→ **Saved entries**
· · · · ·

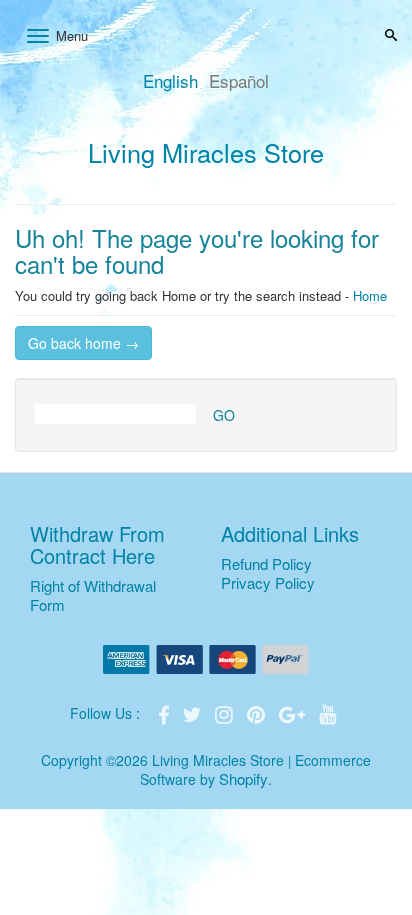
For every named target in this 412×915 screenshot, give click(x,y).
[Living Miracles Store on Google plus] (294, 712)
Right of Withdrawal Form (93, 595)
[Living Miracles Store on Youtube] (328, 712)
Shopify (243, 778)
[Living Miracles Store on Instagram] (226, 712)
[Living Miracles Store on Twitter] (194, 712)
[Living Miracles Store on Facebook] (166, 712)
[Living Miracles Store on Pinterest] (258, 712)
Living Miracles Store (206, 152)
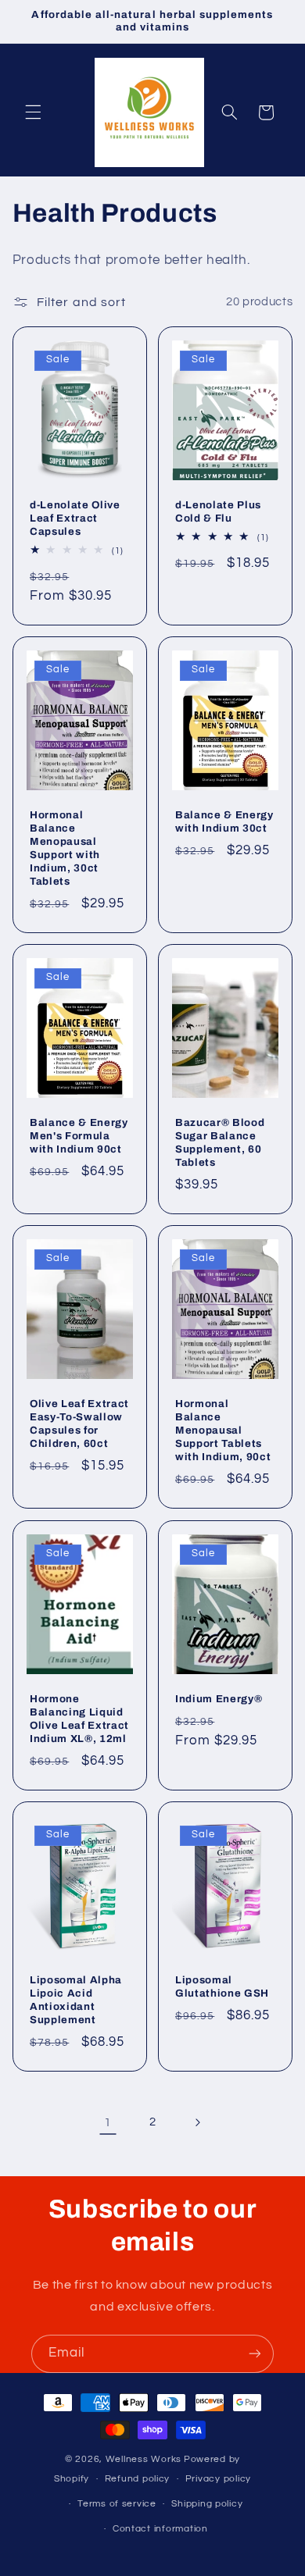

· · · · ·

→ **AIM OF THE TASK**
Take the line with "[Living Miracles Store on Google" and every line after it through the end of the data, and write only them out exactly, leaving out the pictures.

→ **EXERCISE OUTPUT**
[Living Miracles Store on Google plus] (294, 712)
Right of Withdrawal Form (93, 595)
[Living Miracles Store on Youtube] (328, 712)
Shopify (243, 778)
[Living Miracles Store on Instagram] (226, 712)
[Living Miracles Store on Twitter] (194, 712)
[Living Miracles Store on Facebook] (166, 712)
[Living Miracles Store on Pinterest] (258, 712)
Living Miracles Store (206, 152)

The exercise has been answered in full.